Prezydent podkreślił, że nie ma także zagrożenia w sprawie unijnego dofinansowania inwestycji. Przyznał, że inwestycja - ze względu na zwiększenie kosztów - przeszła do kategorii projektów dużych i wymaga notyfikacji przez KE, ale nie ma to nic wspólnego ze zwiększeniem unijnego dofinansowania.

"Dotyczy to tych samych kwestii, tych samych kwot i tego samego zakresu" - dodał.

Na początku września wykonawca zapewnił, że mimo opóźnienia związanego m.in. z koniecznością zmiany lidera konsorcjum, pod koniec lutego 2013 roku powinna być oddana do użytku połowa nowego stadionu miejskiego w Białymstoku.

Jak mówili dziennikarzom przedstawiciele hiszpańskiej firmy OHL (Obrascon Huarte Lain SA), która obecnie jest liderem konsorcjum - wykonawcy stadionu, jedynie nadzwyczaj mroźna pogoda w miesiącach zimowych może wpłynąć na termin oddania I etapu inwestycji do użytku. W ich ocenie nie jest także zagrożony termin zakończenia budowy, planowany na początek 2014 roku.

Stadion w Białymstoku pierwotnie miał być gotowy w tym roku. Miasto jednak wypowiedziało umowę zwycięzcy pierwszego przetargu, polsko-francuskiemu konsorcjum. Powodem były opóźnienia w pracach. Sprawa trafiła do sądu, a w drugim przetargu wybrano konsorcjum polsko-hiszpańskie.

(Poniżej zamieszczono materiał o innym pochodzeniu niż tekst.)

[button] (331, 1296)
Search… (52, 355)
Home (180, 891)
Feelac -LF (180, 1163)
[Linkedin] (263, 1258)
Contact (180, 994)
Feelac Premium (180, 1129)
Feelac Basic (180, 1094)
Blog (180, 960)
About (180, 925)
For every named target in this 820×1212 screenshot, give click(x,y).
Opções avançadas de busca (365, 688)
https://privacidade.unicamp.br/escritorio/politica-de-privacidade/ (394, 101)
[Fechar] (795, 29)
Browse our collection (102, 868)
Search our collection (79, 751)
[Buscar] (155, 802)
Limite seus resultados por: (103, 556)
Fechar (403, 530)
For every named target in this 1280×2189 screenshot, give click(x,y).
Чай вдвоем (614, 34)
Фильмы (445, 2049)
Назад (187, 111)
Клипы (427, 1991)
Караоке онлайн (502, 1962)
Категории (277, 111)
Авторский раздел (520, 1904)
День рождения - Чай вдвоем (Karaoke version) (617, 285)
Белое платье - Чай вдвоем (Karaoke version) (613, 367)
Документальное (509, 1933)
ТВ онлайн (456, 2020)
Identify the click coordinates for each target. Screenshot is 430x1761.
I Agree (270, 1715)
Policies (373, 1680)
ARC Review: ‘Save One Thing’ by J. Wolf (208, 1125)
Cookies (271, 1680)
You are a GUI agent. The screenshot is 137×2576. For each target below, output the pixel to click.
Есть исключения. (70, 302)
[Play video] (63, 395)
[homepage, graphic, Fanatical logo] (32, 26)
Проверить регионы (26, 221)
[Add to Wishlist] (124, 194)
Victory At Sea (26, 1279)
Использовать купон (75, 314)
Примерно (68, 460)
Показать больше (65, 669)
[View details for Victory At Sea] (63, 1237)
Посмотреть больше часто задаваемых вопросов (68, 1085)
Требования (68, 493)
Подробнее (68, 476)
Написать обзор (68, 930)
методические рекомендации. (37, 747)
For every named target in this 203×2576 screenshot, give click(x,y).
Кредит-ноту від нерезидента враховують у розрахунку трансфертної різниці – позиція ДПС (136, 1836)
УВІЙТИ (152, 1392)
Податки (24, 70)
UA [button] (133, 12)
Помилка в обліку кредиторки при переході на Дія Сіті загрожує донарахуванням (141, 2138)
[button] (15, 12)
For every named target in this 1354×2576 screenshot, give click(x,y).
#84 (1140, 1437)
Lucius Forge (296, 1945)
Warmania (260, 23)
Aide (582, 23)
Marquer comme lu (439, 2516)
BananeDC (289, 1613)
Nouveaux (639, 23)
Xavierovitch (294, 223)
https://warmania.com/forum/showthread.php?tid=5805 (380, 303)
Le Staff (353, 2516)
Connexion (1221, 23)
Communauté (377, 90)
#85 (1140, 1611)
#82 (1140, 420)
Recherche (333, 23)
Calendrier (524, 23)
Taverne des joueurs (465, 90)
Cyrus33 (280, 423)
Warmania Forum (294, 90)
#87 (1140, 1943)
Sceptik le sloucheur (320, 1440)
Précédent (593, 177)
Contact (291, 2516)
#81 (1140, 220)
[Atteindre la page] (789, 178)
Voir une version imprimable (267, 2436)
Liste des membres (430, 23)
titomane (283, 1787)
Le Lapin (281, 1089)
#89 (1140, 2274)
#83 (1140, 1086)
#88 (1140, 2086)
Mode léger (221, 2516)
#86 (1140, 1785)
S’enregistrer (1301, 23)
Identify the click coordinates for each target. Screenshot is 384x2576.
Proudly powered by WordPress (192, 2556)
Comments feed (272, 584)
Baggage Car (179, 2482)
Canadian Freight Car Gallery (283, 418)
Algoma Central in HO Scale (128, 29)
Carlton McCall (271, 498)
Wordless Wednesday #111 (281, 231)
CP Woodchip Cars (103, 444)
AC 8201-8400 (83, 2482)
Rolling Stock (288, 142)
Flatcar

Miejski stadion w Białymstoku ma być obiektem na 22,5 tys. widzów, spełniającym standardy UEFA. Stadion powstaje przy znacznym wsparciu funduszy unijnych z Regionalnego Programu Operacyjnego Województwa Podlaskiego. (PAP)

rof/ kow/ eaw/ jra/

wiadomości
pap
Oceń jakość naszego artykułu:
Twoja opinia pozwala nam tworzyć lepsze treści.
Źródło:
PAP
KOMENTARZE
(0)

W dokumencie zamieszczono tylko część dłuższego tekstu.